■ **Try it**:
What is the number of lines in this listing that include "agent"? Answer with that number only.
Start of Records supplied
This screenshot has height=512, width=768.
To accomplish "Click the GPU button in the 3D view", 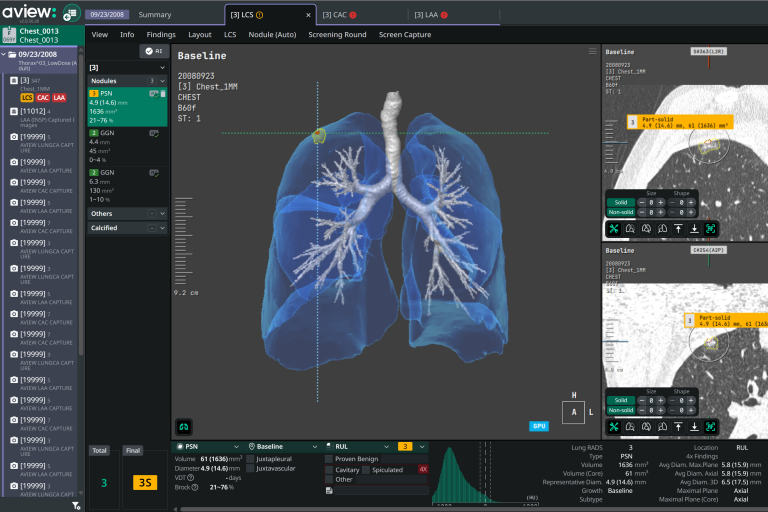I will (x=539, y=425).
End of Records supplied
Start of Records supplied
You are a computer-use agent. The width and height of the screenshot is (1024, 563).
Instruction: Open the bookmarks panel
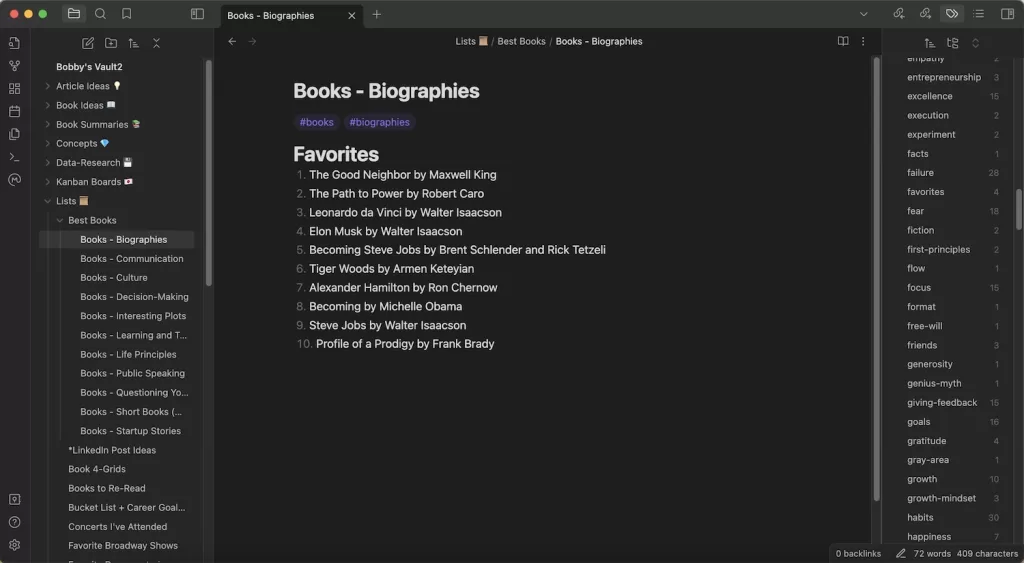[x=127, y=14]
End of Records supplied
Start of Records supplied
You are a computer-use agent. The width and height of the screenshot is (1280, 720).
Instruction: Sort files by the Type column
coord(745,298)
End of Records supplied
■ **Solution for this exercise**:
2